The resulting prints come to life, existing brilliantly as colorful and
persuasive images. Portfolio 9 has been acclaimed for the consistently
high quality of workmanship and the wide stylistic range it exhibits.
Manuel Alvarez Bravo
(American, born 1902)
Manuel Alvarez Bravo
is one of the great modern masters of photography. Born in Mexico in 1902,
Alvarez Bravo has been recording his native land for more than eighty
years, capturing its people, topography, and history. In a single decade,
from 1920-1930, Alvarez Bravo quickly completed a long aesthetic journey.

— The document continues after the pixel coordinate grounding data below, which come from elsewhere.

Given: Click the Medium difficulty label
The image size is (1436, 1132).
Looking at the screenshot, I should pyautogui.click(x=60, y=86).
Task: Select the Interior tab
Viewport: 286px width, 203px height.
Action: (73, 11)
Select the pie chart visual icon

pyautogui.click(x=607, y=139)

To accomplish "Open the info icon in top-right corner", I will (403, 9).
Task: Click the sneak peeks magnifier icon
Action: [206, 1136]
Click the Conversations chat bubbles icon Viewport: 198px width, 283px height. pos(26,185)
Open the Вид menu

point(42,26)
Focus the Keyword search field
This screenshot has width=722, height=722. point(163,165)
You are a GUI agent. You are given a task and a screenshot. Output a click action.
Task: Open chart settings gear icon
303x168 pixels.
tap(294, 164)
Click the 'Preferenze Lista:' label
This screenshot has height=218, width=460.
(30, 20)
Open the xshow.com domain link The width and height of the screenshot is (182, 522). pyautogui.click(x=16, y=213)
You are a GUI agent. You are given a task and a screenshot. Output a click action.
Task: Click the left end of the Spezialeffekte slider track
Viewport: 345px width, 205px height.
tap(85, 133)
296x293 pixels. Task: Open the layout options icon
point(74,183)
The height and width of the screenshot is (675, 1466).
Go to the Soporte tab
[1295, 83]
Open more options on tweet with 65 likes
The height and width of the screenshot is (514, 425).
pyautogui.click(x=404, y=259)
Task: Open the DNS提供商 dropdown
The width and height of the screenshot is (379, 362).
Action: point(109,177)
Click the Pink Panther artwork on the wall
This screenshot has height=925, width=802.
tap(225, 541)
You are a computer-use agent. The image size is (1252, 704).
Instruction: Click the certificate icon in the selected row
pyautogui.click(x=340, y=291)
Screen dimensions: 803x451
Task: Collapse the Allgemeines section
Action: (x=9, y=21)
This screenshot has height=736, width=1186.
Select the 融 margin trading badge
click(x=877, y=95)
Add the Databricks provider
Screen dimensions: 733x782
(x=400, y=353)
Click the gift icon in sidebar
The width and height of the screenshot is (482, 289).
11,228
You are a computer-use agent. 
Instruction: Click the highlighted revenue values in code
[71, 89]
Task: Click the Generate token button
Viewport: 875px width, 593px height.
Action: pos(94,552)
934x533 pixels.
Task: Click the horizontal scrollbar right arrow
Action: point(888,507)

He rejected the pictorial aesthetic of his predecessors in favor of a
vigorous modernism, based on the principle that photographs should not
look like paintings but like photographs. Alvarez Bravo's images work
on many levels: they capture the instant while possessing a timeless quality;
they can be both real and abstract; and they serve as documentary depictions
as well as fine art.
John Held, Jr. (American, 1889-1958)
John Held, Jr. is
considered both a satirist and champion of the era that he documented--
the "Roaring 20s." He is best known for creating magazine and
cover art for some of the most popular magazines of the day: Judge,
Puck, Vanity Fair, Harper's Bazaar, and Life. His gentle satires
and witty caricatures became enormously popular in an age when societal
mores were loosening and people were looking to have a good time. In addition
to his magazine art, Held created a series of wry narrative blockprints
that graphically exposed the underside of daily life in Victorian America.